It has been called the victimless recession: a historic financial bust that has battered faceless banks and insurance companies but left individual Japanese unharmed. For a while it even seemed to be true, but no longer. Though the Nikkei index rallied last week after hitting a six-year low, Japan’s economy is foundering, stocks are likely to go lower still and the slump is claiming victims daily. The formerly high-flying Tsurumaki is one, but so, too, more poignantly, is Masao Nakajima, a 69-year-old retired civil servant from the outskirts of Tokyo who, like scores of other individual investors, has had much of his savings obliterated in the stockmarket bust.

Unhappily for the likes of Nakajima, the hard times will not ease soon. Nearly every sector in Japan’s economy is hurting: domestic auto sales last month rose only slightly, the first increase in more than a year. Consumer electronics sales continue to plunge, as consumers cut back. And this year more than 12,000 companies are expected to Nearly all, to be sure, will be small- and medium-size firms, the majority “bubble related”-real-estate and construction firms that flourished in the boom. As such, says Takashi Takatsu of Teikoku Databank, which monitors financial failures, “we consider those unserious bankruptcies.”

But they are serious enough to the employees who work for firms that go under. The unemployment rate in Japan-though still less than 3 percent-has begun rising, partly because of the accelerating pace of bankruptcies. More than 1.6 million Japanese are now out of work. Last year, for instance, creditors took control of Maruko Inc., a publicly traded real-estate firm that had once employed 500 people; through layoffs and attrition, its work force is now half of what it was. For people who work for Maruko, and for those who once did, the company’s reputation trails in their wake. " I think [prospective employers] think twice when I approach them for a job," says a 28-year-old former Maruko office worker.

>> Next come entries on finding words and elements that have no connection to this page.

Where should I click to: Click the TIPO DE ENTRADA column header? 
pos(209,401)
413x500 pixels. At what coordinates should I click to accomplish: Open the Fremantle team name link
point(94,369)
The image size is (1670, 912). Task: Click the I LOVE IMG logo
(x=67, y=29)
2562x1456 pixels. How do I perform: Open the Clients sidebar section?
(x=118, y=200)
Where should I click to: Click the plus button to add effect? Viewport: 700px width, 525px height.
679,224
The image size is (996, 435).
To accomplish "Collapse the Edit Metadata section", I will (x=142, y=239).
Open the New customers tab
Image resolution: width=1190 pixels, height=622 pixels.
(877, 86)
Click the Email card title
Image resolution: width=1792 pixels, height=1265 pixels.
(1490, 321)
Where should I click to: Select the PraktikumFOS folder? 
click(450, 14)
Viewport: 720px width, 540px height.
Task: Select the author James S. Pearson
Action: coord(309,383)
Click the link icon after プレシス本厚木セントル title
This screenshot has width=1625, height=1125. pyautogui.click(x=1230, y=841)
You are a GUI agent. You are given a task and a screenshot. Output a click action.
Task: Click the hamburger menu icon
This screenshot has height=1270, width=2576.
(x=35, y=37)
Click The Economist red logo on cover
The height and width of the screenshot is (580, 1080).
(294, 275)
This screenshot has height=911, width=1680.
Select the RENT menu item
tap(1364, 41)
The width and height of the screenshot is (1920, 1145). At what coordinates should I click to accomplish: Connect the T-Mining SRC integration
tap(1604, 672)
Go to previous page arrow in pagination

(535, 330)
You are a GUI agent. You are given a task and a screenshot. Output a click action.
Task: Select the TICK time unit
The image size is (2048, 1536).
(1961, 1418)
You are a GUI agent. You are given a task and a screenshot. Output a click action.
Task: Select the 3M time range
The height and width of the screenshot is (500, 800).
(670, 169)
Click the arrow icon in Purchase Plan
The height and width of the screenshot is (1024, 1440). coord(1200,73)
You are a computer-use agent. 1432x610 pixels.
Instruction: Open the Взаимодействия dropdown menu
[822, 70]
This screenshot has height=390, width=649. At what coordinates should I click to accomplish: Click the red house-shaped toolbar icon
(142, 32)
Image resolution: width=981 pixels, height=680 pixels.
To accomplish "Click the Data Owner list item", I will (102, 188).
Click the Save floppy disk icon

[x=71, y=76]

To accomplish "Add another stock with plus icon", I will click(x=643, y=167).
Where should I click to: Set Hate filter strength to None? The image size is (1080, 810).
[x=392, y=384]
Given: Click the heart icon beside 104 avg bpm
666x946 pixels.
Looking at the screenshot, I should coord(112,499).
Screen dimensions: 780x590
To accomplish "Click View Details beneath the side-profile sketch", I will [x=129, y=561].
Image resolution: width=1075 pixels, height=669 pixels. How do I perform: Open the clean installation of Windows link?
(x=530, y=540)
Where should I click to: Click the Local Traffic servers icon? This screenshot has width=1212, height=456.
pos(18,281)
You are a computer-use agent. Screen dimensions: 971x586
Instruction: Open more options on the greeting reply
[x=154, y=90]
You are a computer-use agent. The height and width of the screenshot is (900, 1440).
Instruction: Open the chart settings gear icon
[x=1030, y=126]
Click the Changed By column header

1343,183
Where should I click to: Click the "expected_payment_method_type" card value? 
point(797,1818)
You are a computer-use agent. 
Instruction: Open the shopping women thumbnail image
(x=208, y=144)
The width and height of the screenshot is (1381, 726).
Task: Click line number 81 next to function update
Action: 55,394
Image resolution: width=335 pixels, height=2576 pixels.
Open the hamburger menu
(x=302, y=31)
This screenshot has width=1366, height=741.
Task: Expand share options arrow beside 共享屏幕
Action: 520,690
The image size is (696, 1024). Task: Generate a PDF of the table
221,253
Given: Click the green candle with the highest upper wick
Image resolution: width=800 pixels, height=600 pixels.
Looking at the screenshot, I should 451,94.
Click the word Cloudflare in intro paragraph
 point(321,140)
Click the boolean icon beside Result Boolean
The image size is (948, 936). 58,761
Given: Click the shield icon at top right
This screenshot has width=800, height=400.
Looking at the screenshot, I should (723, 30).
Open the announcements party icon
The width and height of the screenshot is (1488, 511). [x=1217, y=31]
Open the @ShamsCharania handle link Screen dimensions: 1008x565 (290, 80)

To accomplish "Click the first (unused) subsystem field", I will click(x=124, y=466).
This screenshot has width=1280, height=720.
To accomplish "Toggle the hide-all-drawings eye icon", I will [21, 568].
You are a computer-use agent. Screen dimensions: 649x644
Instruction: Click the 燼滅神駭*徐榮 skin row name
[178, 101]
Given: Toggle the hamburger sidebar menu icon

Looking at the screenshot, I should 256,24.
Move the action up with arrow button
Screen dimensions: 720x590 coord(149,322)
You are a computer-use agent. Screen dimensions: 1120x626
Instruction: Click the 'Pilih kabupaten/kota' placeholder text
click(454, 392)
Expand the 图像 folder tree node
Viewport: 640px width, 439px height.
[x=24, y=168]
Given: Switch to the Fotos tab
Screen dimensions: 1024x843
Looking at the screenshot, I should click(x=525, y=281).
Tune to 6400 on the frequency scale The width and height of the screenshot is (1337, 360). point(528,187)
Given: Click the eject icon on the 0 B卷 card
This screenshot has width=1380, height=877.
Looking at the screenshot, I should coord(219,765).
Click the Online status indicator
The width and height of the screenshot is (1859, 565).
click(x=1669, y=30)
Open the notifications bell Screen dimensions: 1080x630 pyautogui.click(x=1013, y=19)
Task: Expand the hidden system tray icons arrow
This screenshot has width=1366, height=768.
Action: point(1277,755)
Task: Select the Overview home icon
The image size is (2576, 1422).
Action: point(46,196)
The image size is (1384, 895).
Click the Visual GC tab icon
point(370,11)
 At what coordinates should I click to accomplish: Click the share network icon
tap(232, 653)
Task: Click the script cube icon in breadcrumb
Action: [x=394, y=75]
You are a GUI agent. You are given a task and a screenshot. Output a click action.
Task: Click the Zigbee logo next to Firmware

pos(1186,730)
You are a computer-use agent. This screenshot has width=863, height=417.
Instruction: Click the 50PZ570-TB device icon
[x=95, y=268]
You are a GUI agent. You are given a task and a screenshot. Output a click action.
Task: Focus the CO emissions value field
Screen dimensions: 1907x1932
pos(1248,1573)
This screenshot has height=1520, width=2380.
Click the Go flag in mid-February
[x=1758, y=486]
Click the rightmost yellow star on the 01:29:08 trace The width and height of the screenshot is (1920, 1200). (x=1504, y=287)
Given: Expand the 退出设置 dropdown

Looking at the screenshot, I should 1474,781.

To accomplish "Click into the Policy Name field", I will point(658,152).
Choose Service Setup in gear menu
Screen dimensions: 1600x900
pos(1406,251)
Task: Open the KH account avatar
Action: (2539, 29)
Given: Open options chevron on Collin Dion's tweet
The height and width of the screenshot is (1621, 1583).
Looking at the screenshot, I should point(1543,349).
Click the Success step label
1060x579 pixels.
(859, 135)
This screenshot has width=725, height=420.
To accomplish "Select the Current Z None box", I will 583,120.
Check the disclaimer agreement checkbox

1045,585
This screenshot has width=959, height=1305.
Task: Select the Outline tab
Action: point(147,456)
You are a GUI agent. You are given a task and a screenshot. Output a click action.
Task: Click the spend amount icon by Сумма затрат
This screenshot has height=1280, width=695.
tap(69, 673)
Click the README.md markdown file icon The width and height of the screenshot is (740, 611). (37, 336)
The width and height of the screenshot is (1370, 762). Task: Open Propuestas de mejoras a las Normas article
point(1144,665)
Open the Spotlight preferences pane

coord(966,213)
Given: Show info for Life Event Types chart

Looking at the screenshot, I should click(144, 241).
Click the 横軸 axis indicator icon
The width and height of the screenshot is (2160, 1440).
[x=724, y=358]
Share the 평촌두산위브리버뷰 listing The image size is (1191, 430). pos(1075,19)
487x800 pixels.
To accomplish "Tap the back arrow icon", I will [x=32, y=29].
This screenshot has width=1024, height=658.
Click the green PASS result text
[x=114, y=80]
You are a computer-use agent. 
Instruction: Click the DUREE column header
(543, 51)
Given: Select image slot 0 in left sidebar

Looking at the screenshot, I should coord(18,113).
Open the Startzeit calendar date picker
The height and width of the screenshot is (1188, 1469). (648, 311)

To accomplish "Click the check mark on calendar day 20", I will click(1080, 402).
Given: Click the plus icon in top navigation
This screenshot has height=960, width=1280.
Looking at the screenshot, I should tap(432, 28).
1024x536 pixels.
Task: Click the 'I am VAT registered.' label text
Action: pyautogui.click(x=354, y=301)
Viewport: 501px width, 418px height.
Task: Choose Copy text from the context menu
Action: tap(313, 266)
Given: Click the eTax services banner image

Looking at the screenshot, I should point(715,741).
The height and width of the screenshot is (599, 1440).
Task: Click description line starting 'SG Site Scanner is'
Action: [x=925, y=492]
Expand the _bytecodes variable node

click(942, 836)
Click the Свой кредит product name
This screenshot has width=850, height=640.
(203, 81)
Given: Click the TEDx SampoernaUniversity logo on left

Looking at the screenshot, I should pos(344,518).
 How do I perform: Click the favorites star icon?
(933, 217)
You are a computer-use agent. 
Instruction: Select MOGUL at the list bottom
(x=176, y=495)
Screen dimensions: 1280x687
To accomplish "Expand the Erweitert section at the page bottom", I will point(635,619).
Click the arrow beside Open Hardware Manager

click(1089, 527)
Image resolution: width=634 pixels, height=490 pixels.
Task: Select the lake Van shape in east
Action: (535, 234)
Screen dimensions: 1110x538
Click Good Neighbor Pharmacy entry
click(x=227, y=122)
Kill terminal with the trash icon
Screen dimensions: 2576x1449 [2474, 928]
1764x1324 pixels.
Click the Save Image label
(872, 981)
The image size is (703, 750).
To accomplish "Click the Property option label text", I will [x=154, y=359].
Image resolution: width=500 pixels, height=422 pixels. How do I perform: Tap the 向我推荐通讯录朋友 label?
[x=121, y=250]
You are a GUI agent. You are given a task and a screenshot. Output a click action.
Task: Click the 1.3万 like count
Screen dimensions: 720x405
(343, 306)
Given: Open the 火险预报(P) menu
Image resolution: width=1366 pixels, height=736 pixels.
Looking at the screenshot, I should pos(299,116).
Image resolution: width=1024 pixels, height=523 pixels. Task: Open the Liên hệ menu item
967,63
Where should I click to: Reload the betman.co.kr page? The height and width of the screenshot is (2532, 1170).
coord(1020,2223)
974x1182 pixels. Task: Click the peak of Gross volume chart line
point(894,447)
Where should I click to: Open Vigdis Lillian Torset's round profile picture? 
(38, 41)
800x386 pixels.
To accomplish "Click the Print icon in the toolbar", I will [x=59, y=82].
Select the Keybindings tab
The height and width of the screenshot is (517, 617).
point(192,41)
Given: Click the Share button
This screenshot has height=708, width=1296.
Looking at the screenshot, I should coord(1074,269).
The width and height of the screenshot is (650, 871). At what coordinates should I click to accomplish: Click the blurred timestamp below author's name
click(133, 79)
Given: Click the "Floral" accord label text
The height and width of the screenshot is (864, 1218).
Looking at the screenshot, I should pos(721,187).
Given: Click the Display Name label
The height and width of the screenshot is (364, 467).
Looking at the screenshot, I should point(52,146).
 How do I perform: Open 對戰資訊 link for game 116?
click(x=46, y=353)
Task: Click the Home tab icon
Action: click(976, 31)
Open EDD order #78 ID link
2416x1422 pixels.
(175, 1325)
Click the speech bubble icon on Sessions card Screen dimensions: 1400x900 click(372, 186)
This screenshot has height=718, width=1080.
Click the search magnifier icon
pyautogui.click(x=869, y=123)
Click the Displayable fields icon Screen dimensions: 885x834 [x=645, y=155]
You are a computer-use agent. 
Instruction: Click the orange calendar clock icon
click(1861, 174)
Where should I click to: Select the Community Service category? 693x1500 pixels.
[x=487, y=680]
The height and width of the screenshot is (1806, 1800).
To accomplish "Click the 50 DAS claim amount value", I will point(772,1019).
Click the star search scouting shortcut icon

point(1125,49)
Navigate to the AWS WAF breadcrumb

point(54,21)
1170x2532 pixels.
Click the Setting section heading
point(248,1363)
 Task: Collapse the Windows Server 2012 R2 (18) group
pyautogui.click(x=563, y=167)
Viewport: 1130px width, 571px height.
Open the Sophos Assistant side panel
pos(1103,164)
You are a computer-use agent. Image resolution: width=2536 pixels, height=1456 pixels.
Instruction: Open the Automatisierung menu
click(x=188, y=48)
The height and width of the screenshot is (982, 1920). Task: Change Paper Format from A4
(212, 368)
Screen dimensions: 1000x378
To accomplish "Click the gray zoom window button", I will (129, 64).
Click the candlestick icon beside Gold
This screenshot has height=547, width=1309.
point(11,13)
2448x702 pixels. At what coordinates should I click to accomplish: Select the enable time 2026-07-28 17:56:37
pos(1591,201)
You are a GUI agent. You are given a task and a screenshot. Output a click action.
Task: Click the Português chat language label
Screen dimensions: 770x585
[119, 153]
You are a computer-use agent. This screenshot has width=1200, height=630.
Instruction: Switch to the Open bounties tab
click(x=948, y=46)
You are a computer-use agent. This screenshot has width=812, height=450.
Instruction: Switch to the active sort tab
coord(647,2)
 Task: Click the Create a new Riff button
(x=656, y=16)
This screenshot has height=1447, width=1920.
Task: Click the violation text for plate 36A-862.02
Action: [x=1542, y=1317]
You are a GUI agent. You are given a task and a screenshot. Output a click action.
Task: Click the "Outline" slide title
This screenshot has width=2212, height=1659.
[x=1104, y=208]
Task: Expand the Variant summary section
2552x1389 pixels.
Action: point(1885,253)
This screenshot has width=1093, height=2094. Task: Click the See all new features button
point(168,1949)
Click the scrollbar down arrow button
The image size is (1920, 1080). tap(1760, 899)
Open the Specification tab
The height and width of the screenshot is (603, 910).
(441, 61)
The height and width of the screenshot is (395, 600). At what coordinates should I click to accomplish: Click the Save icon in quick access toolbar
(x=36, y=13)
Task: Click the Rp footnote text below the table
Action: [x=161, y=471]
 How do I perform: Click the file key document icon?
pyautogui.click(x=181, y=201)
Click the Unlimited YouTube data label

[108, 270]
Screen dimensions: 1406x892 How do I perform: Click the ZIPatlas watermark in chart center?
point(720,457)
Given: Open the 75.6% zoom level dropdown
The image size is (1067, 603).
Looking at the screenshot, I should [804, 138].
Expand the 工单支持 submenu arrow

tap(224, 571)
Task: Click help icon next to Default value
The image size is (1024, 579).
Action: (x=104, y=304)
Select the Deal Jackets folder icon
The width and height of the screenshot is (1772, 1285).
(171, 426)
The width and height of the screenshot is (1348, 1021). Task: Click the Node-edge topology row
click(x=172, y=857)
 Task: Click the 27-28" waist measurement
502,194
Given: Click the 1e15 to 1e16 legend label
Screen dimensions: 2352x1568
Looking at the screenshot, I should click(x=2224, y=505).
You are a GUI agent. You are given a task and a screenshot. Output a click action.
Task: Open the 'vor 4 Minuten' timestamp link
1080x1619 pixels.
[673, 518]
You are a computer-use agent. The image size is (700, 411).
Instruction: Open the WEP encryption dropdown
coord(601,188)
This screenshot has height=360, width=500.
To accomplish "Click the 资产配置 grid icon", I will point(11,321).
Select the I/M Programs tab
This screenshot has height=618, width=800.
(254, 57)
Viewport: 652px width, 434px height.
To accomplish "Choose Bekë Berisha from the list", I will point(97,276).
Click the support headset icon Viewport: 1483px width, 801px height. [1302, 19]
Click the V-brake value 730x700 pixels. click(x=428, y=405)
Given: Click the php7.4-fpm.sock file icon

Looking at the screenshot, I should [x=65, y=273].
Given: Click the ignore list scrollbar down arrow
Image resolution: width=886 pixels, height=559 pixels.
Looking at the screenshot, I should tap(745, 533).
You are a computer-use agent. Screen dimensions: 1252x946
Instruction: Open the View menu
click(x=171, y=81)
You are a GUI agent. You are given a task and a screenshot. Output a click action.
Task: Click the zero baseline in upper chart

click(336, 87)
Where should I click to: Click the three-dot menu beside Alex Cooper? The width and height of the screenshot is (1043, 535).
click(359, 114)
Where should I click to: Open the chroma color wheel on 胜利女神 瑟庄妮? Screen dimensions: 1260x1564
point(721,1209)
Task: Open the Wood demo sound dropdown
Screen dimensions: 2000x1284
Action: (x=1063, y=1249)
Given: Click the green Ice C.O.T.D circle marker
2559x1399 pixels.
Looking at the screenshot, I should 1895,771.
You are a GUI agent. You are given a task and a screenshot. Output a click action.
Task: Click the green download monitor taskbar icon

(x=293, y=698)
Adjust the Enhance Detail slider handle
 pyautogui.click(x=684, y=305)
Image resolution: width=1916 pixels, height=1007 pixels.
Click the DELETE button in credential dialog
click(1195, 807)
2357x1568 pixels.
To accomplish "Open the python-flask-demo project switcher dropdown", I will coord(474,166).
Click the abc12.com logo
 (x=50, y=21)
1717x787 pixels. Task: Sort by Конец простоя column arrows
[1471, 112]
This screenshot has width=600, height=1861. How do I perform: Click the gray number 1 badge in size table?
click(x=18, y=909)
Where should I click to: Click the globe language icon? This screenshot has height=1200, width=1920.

So far, though, the major casualties in Japan’s bust have been individual investors who took risky flings in the stock market during the roaring ’80s. As their losses pile up, investors are turning to the courts for help-an unusual step in one of the world’s least litigious societies. According to recent press reports, 235 securities-fraud cases have been filed, with many more expected to come. Just as many American investors did after the crash of 1987, Japanese are alleging that brokerage firms lured them into highly risky deals by touting them as virtually risk-free in the late ’80s. Consider securities transactions called warrants, which were popular among investors-large and small-in the late 1980s. Japanese companies raised more than $300 billion at very low interest rates by issuing them, and brokerages peddled them furiously through their retail networks. Investors who bought them could, at a specified future date, convert them into common stock and then sell–presumably for a price far higher than when they were bought. Because the stockmarket, of course, never went down. It only went up. That, says Toshiro Ueyanagi, a lawyer representing investors suing securities companies, " was always the sales pitch. ‘You couldn’t lose,’ they said. The market just kept going up."

The case of Nakajima is typical. The retired civil servant is suing Nomura Securities for fraud, claiming they never apprised him of the risk involved in the investment. In 1989 Nakajima took his retirement money, as well as his daughter’s savings and a bank loan-about $295,000-and purchased risky stock warrants from a Nomura broker. Today nearly all is gone. “They were so persistent,” Nakajima says now of the Nomura salesmen. “Finally I just said to hell with it.” Nomura denies the charge.

Meanwhile, the damage is spreading beyond single investors. One example: the local water bureau in the town of Yamato Koriyama, 325 miles from Tokyo. A few years ago some of the bureaucrats wagered $62,000 of the public’s money-and the public took a beating. The warrants are now worthless, and the water-bureau employees had to make good on the soured investment out of their own pockets.

But investors taking their claims to court will have an uphill fight. That’s because there’s little precedent for cases alleging securities fraud. In the last 40 years, says attorney Ueyanagi, individual investors have brought only 30 suits against Japanese securities dealers, nearly all unsuccessful. This time, the victims in Japan’s “victimless” recession may have to be content with driving home the simple lesson in Newtonian finance that got completely lost in Japan in the 1980s: what goes up often comes down-hard.